Mutant p53 Exploits Enhancers to Elevate Immunosuppressive Chemokine Expression and Impair Immune Checkpoint Inhibitors in Pancreatic Cancer.

Pancreatic ductal adenocarcinoma (PDAC) is an aggressive cancer without effective treatments. It is characterized by activating KRAS mutations and p53 alterations. However, how these mutations dysregulate cancer-cell-intrinsic gene programs to influence the immune landscape of the tumor microenvironment (TME) remains poorly understood. Here, we show that p53 R172H establishes an immunosuppressive TME, diminishes the efficacy of immune checkpoint inhibitors (ICIs), and enhances tumor growth.
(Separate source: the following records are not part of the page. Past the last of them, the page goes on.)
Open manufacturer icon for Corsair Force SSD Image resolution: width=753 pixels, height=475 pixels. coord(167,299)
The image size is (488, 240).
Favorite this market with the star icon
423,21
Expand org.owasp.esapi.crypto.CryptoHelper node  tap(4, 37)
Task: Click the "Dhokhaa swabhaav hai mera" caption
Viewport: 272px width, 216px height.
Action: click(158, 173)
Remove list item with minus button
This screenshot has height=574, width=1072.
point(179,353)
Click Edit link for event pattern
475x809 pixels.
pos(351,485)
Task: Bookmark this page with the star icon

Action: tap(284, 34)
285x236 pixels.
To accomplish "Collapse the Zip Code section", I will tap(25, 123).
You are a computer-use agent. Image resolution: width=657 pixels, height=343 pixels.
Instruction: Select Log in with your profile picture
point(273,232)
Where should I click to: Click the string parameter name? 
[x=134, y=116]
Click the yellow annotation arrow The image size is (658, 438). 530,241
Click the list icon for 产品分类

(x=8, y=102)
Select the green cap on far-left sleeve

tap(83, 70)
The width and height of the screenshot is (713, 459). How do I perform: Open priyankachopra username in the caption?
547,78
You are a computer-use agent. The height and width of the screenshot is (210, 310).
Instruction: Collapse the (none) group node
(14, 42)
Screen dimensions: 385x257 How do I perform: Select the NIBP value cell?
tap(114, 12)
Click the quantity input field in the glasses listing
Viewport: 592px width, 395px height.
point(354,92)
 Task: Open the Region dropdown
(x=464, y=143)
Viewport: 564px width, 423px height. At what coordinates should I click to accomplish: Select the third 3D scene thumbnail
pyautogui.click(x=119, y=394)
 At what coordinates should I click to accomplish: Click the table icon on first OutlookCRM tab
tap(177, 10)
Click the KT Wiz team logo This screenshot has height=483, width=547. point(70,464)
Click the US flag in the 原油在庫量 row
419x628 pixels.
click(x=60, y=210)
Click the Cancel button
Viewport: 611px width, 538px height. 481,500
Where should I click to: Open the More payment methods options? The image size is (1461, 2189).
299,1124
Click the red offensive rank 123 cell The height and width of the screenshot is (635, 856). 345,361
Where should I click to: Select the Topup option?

Our findings reveal that the upregulation of the immunosuppressive chemokine Cxcl1 mediates these pro-tumorigenic functions of p53 R172H . Mechanistically, we show that p53 R172H associates with the distal enhancers of the Cxcl1 gene, increasing enhancer activity and Cxcl1 expression. p53 R172H occupies these enhancers in an NF-κB-pathway-dependent manner, suggesting NF-κB's role in recruiting p53 R172H to the Cxcl1 enhancers. Our work uncovers how a common mutation in a tumor-suppressor transcription factor appropriates enhancers, stimulating chemokine expression and establishing an immunosuppressive TME that diminishes ICI efficacy in PDAC.